What you are asked to do: Determine the number of lines in the data below that contain the string "Viewport", and respond with that number alone.

Pixel coordinate grounding data:
++++++++++++++++++++

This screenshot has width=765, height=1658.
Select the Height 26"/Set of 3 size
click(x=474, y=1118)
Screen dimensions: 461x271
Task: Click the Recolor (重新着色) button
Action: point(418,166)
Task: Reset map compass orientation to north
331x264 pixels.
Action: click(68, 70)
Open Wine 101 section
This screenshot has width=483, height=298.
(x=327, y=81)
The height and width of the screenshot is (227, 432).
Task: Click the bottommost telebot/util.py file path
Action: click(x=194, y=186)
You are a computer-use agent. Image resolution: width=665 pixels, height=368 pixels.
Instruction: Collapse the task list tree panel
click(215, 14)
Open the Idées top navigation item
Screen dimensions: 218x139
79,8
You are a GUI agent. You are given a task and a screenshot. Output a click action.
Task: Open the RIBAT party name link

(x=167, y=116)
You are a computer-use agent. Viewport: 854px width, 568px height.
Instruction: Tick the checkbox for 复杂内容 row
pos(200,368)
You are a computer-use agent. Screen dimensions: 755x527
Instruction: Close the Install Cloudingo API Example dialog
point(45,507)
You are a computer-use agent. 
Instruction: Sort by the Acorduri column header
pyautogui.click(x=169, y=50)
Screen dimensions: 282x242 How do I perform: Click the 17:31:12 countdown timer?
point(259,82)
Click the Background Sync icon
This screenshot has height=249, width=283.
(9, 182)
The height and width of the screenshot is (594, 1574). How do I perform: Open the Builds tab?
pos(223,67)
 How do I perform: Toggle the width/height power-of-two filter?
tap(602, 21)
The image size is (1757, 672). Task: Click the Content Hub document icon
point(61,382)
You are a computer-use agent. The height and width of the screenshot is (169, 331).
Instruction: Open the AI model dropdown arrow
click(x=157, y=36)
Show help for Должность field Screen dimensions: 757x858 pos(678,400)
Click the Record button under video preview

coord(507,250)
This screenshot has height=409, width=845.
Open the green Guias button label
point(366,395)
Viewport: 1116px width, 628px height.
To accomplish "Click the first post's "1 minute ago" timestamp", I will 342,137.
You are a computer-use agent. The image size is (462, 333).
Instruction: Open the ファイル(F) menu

++++++++++++++++++++

Result of this task: 2